Directions for this task.
Filter the records below for the word "computer". Keep each line that has it.

═════ Information provided

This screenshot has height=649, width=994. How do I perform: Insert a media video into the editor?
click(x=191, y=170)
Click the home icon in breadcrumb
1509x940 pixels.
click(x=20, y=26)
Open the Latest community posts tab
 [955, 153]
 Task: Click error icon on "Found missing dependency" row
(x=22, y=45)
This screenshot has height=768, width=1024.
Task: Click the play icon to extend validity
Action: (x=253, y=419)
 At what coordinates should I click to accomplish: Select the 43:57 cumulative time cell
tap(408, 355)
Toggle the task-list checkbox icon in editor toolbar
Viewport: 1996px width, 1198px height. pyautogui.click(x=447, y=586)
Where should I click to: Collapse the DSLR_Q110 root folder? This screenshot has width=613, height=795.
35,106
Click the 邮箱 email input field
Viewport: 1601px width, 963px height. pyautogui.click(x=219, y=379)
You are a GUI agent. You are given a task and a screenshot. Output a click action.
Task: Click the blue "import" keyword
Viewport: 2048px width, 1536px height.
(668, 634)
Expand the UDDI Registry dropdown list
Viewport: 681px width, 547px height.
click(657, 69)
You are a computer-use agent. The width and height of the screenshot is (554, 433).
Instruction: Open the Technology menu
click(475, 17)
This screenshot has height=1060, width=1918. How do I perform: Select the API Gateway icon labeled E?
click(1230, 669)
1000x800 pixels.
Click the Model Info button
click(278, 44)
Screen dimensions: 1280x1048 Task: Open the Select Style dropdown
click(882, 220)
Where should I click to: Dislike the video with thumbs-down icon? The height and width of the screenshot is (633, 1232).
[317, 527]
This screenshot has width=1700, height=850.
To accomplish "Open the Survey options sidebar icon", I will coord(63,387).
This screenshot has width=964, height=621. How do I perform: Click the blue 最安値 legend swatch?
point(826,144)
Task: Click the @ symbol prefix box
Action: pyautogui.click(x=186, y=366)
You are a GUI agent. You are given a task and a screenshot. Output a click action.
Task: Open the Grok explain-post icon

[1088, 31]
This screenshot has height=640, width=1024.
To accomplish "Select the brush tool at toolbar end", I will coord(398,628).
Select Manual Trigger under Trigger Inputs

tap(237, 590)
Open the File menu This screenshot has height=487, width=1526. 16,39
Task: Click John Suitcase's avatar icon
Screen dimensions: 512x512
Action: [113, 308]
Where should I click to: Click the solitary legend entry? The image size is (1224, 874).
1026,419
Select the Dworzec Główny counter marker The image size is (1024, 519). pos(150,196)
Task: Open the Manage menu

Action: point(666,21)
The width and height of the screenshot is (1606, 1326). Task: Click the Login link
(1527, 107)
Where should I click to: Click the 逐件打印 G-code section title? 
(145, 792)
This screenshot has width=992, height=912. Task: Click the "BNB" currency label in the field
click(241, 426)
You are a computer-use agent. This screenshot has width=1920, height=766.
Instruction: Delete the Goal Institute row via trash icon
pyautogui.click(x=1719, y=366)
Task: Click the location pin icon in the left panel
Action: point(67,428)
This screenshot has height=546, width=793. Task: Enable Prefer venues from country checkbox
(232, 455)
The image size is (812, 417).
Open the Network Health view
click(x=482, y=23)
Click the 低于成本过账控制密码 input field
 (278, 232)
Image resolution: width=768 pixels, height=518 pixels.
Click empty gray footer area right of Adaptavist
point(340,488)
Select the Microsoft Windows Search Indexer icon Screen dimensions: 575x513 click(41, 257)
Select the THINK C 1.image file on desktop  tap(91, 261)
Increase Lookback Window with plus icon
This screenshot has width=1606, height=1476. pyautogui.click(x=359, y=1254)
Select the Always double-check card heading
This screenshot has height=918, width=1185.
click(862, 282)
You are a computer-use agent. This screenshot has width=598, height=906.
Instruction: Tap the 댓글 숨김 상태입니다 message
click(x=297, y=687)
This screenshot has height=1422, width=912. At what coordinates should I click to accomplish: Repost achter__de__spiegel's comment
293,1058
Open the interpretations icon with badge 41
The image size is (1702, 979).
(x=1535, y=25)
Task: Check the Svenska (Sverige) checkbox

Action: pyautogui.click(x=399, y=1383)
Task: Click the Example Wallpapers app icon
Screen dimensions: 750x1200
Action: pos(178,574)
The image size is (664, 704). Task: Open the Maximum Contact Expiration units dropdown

══════════

Response.
You are a computer-use agent. The width and height of the screenshot is (554, 433).
You are a computer-use agent. This screenshot has width=1920, height=766.
You are a computer-use agent. This screenshot has width=598, height=906.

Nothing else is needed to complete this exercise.